━━━━━ Input rows

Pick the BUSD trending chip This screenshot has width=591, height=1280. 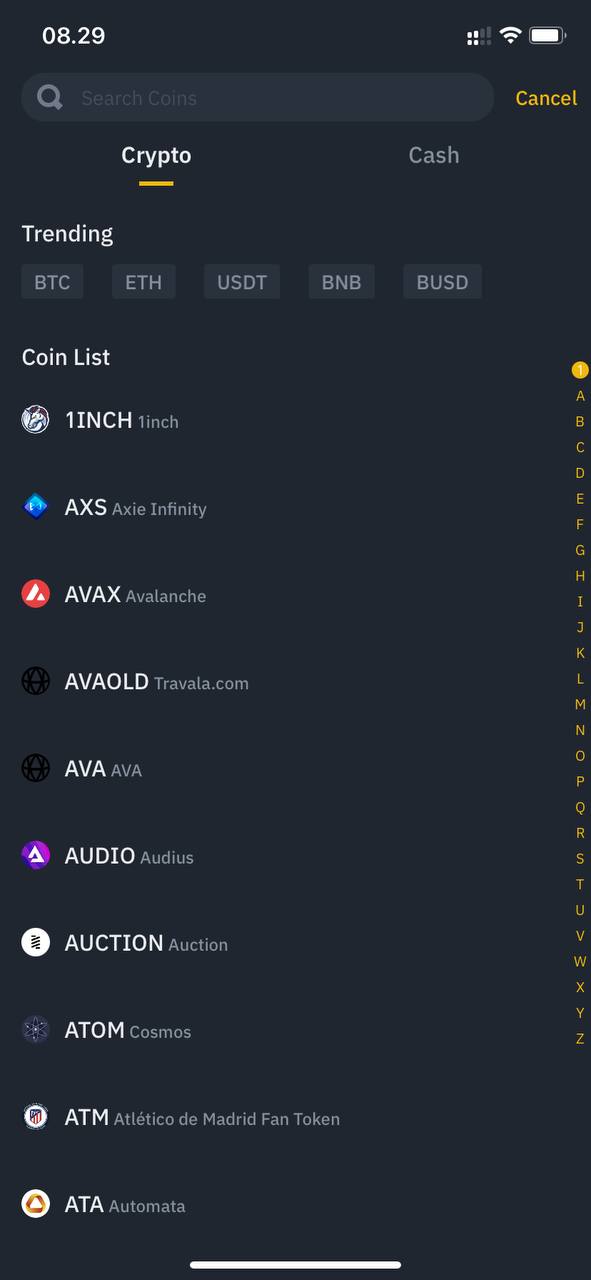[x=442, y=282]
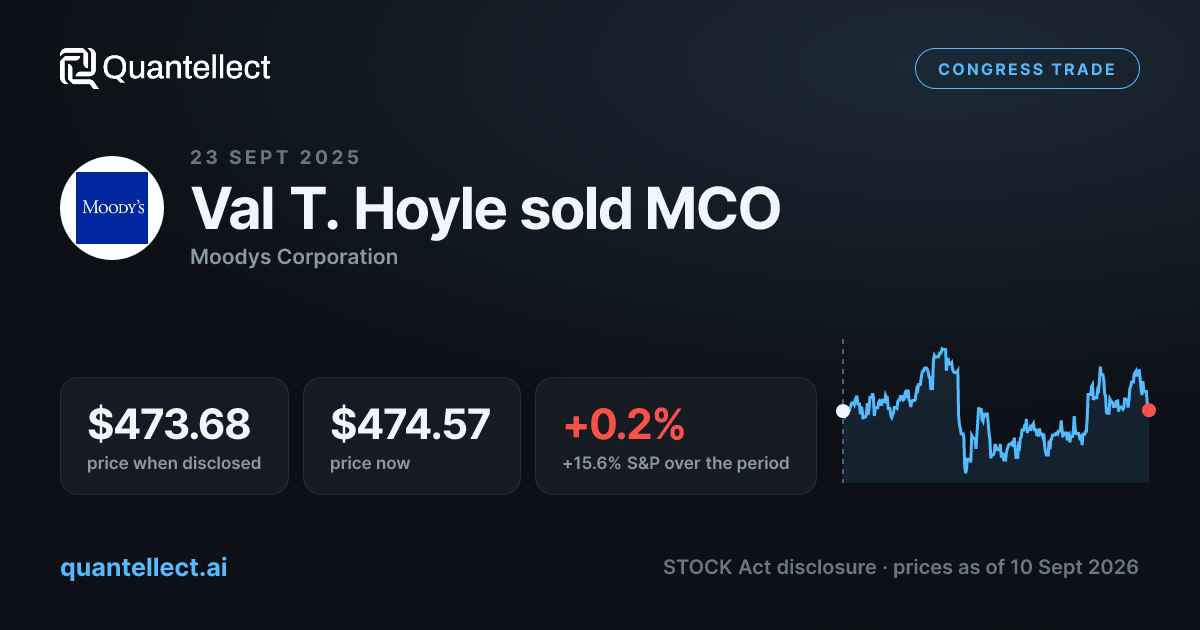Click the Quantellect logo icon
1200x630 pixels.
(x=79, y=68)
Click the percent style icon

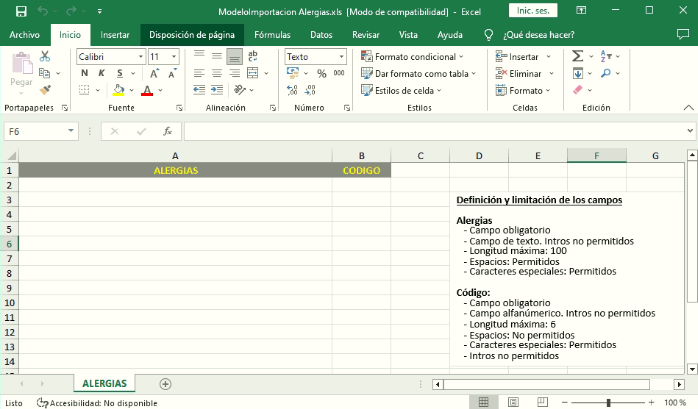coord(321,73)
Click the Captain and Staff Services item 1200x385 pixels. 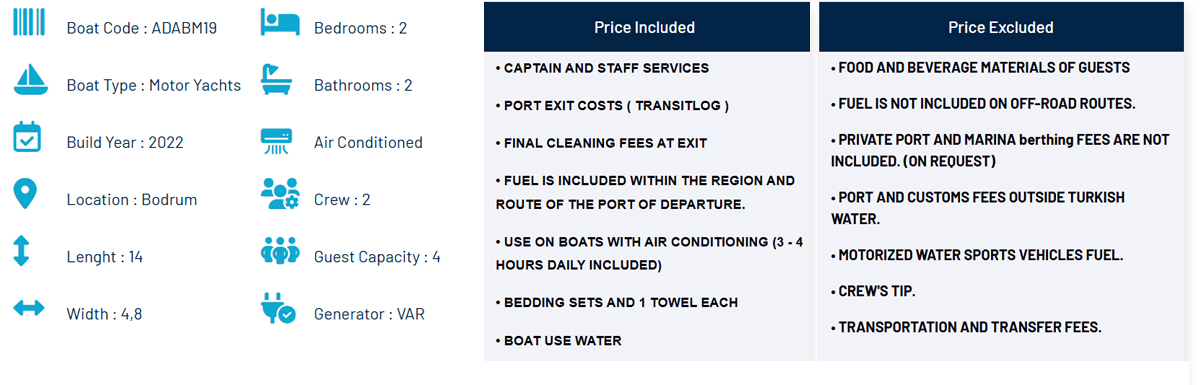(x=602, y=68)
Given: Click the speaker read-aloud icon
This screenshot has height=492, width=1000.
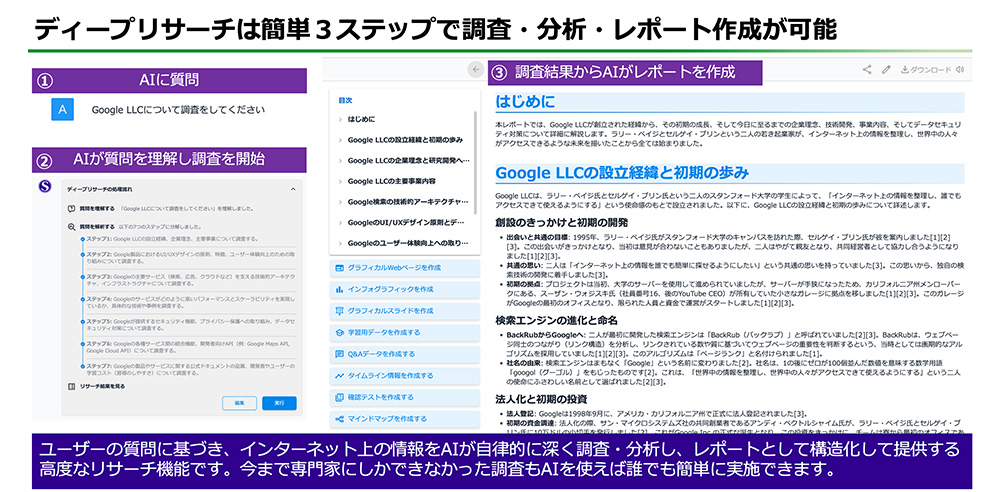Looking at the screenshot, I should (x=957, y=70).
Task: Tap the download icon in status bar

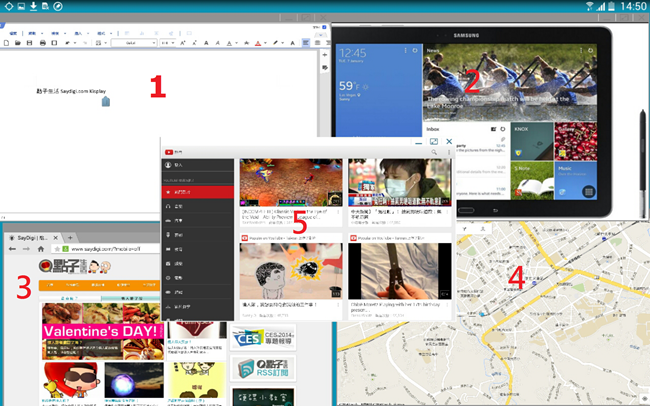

━━━━━━━━━━

**Work required**
Repeat the lines of the listing from the one containing "Given: Click the speaker read-aloud icon" through the end of the listing, inclusive. Leave the pictures out.

**Complete answer**
Given: Click the speaker read-aloud icon
This screenshot has height=492, width=1000.
Looking at the screenshot, I should (x=957, y=70).
Task: Tap the download icon in status bar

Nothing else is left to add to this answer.